Separate houses and flats have decreased, at 72.9 per cent and 13.1 per cent respectively, compared to the previous figures of 75.6 per cent and 13.6 per cent respectively. Semi-detached, row, terrace and townhouses increased at 12.7 per cent from last census’ 9.9 per cent.

Number of bedrooms

Around Australia, one and four or more bedroom homes have seen a rise at 5 per cent and 32.2 per cent respectively, up from 4.7 per cent and 30.3 per cent respectively in 2001. Two- and three-bedroom homes have fallen at 18.9 per cent and 41.1 per cent respectively, down from 19.1 and 43.6 per cent respectively.

Tenure

There is little change in tenure, with the percentage of Australians who own with a mortgage dropping at 24.5 per cent from 34.9 per cent. The percentage of renters increased to 30.9 per cent from 29.6 per cent.

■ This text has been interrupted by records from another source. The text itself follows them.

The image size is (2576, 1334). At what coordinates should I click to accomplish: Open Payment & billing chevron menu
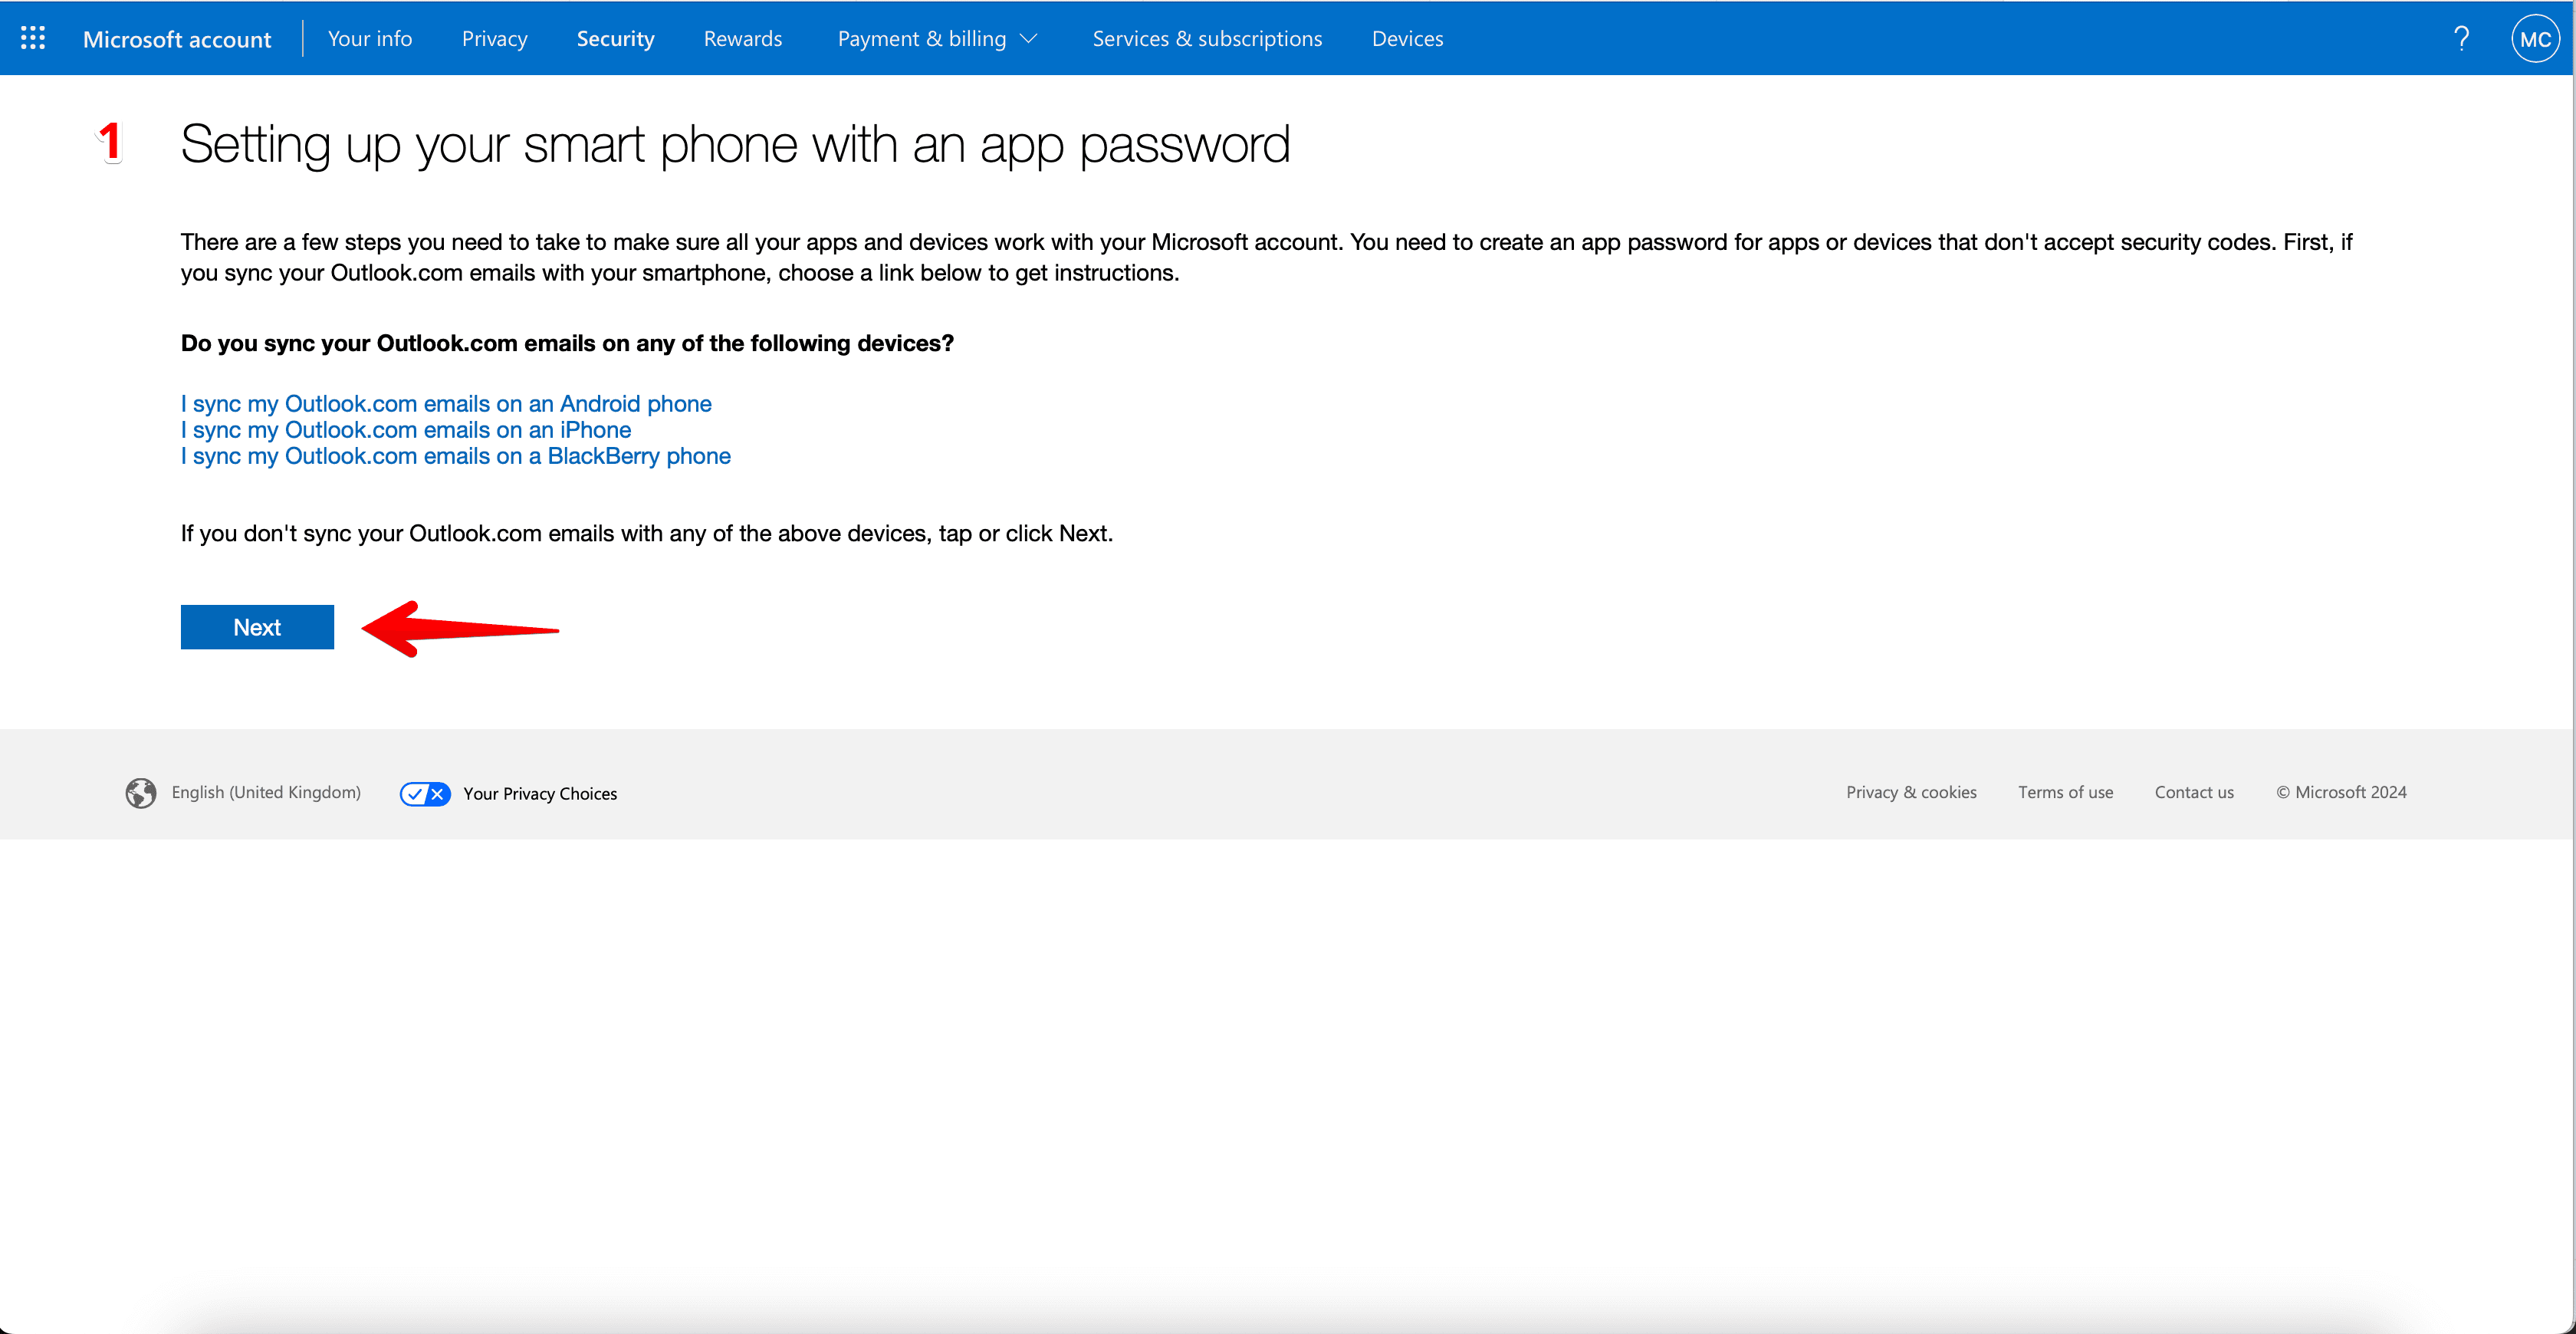pos(1030,38)
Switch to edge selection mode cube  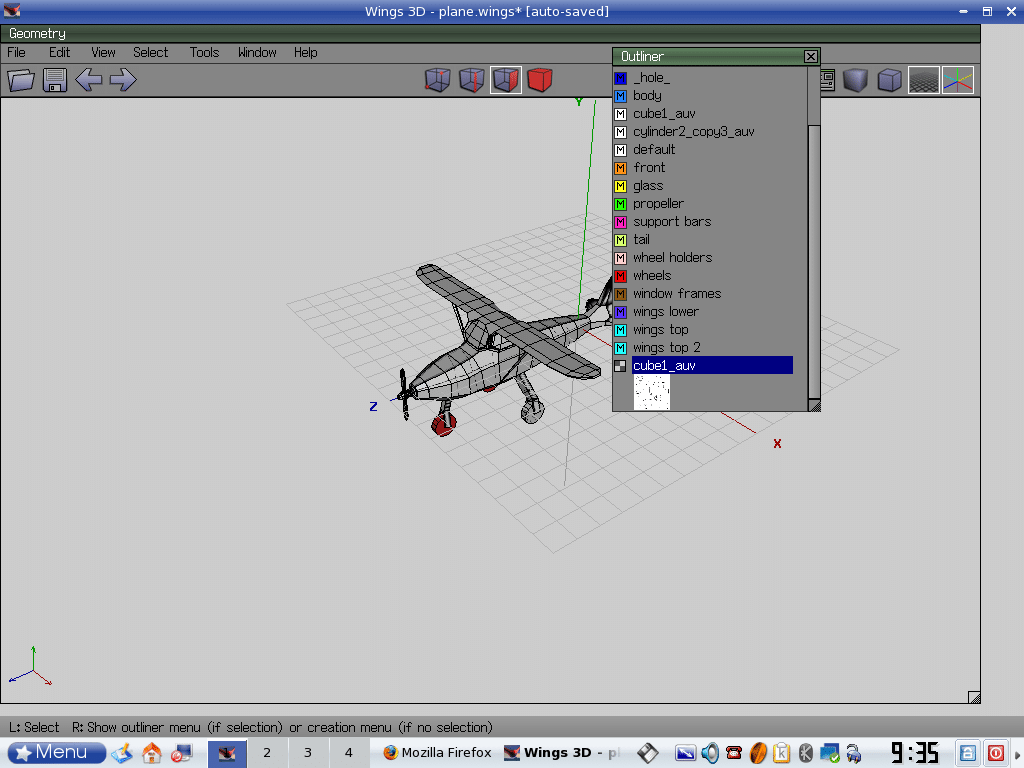pos(471,80)
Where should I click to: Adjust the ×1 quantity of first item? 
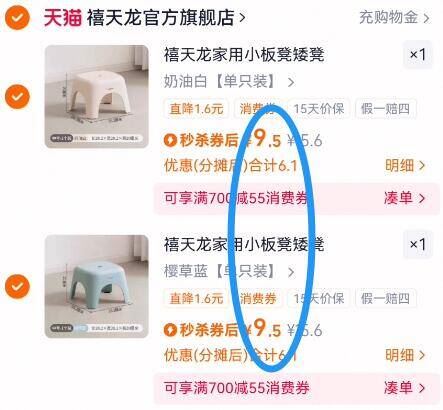(x=418, y=54)
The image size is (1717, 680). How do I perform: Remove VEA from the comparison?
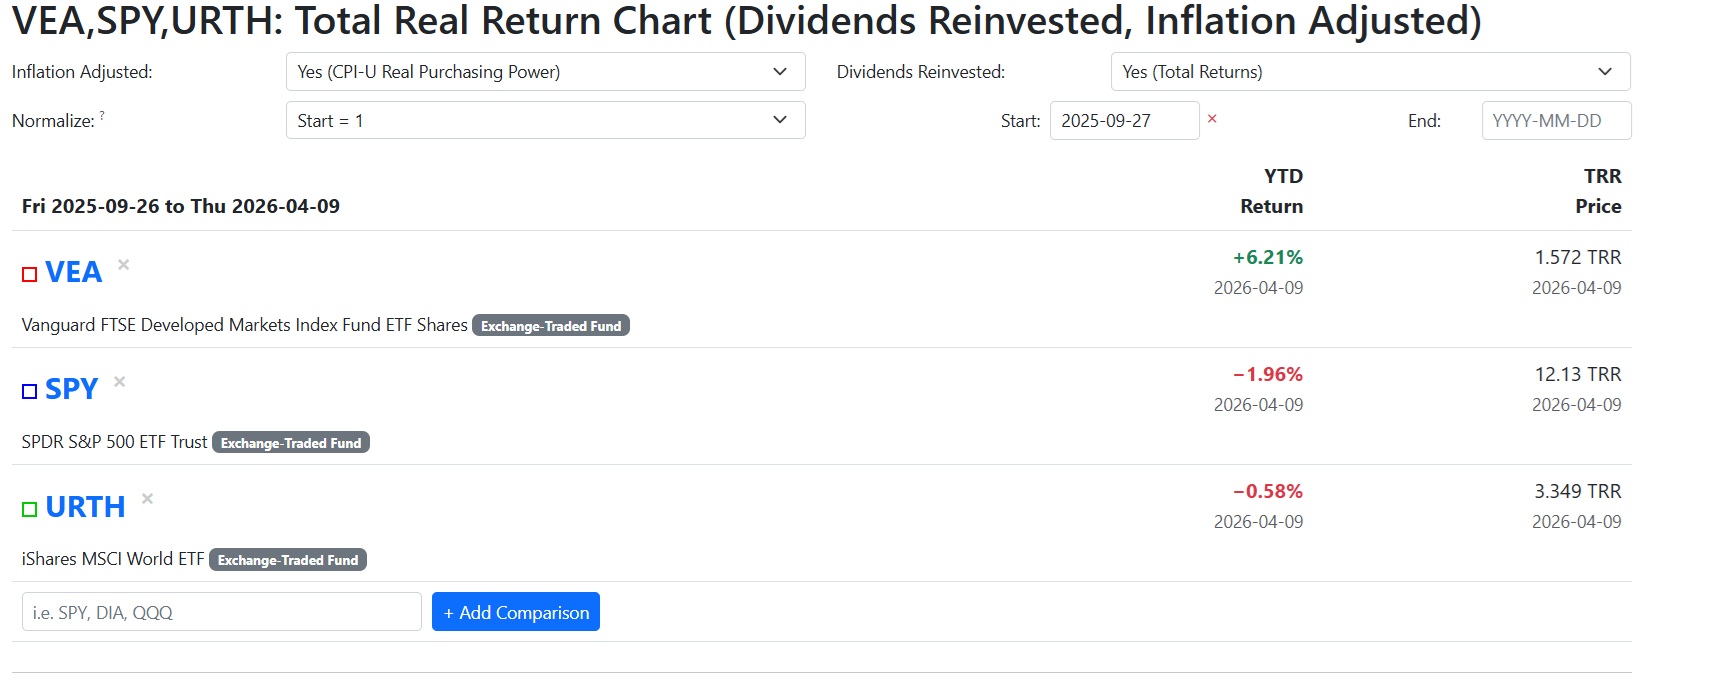124,265
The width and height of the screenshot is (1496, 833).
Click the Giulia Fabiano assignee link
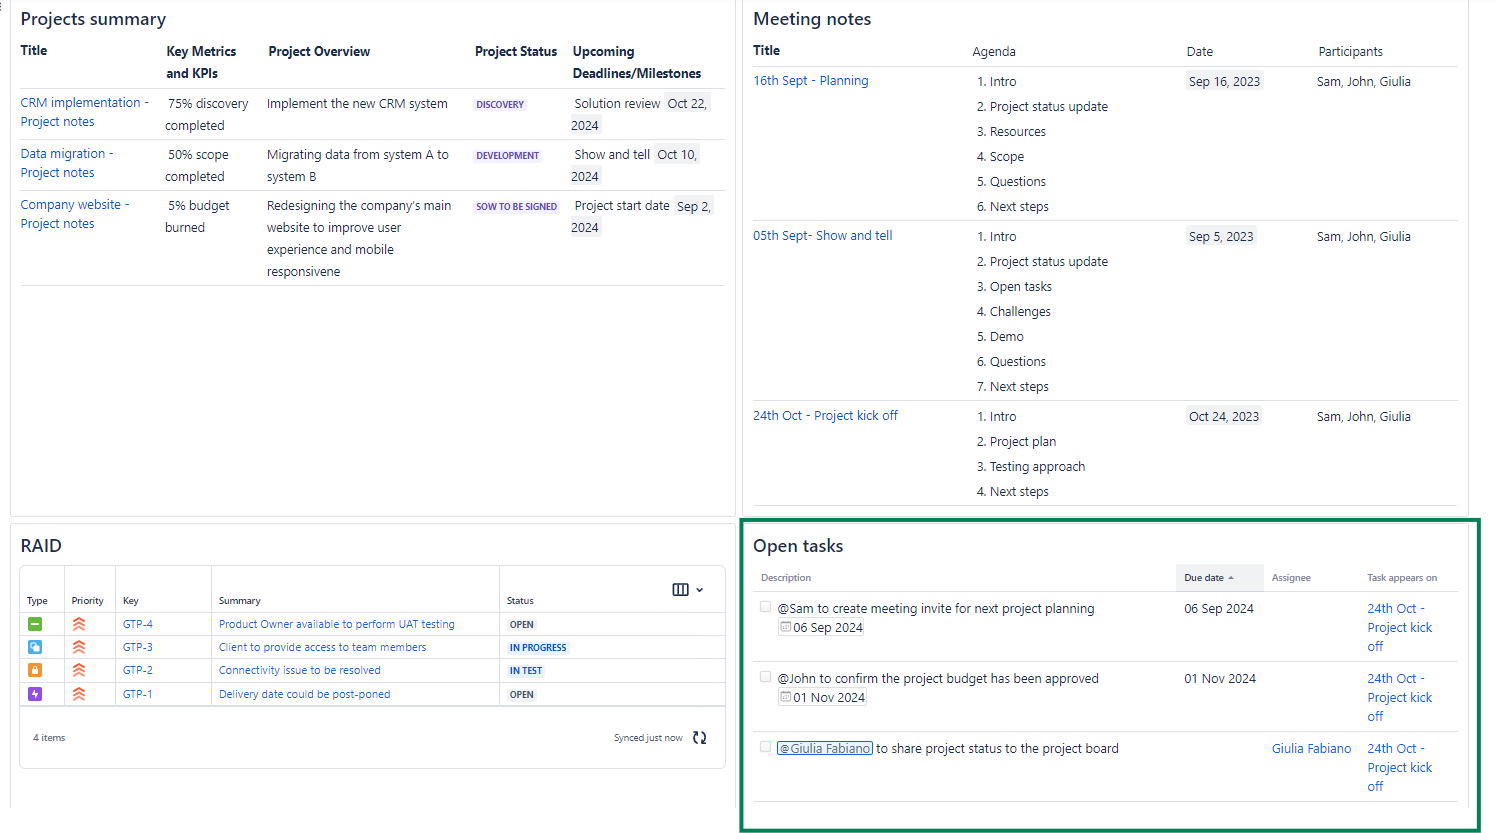tap(1311, 748)
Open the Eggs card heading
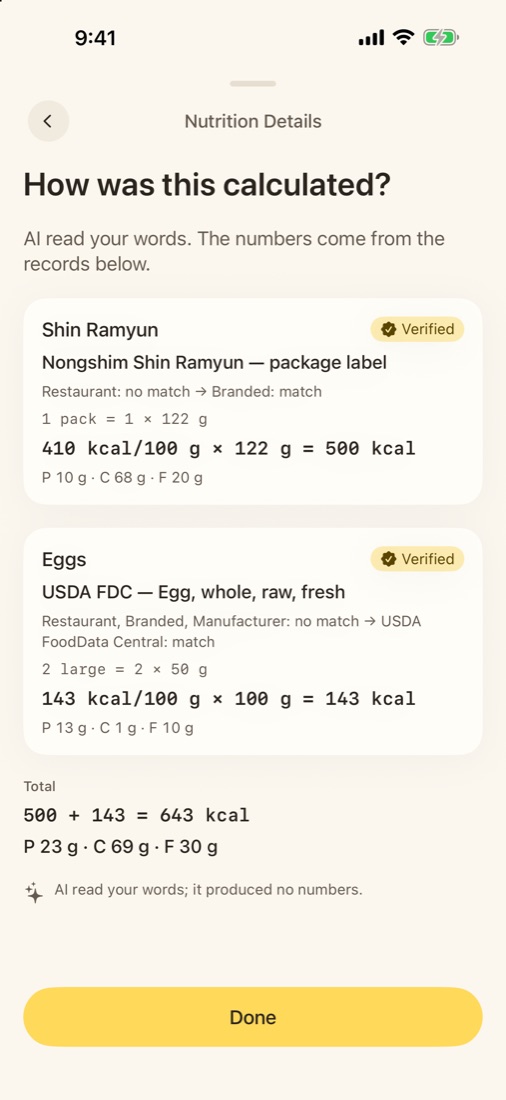Screen dimensions: 506x1100 (64, 560)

Owners who own outright saw the biggest change from 31 per cent, down from 32.1 per cent.

Weekly rate repayments

Weekly rent has become less affordable at a median rent of $335, up from $285. The percentage of Australians whose rent is less than 30 per cent of household income decreased to 88.5 per cent from 2011’s 89.6 per cent, while rent payments that are equal to or greater than 30 per cent increased to 11.5 per cent from 2011’s 10.4 per cent.

Monthly mortgage repayments

Unlike rent repayments, monthly mortgage repayments have become more affordable for Australians at a median of $1,755, down from $1,800.

Mortgage repayments that are less than 30 per cent of a household’s income increased to 92.8 per cent, up from 2011’s 90.1 per cent, and mortgage repayments that are equal to or greater than 30 per cent of a household’s income decreased to 7.2 per cent, down from 2011’s 9.9 per cent.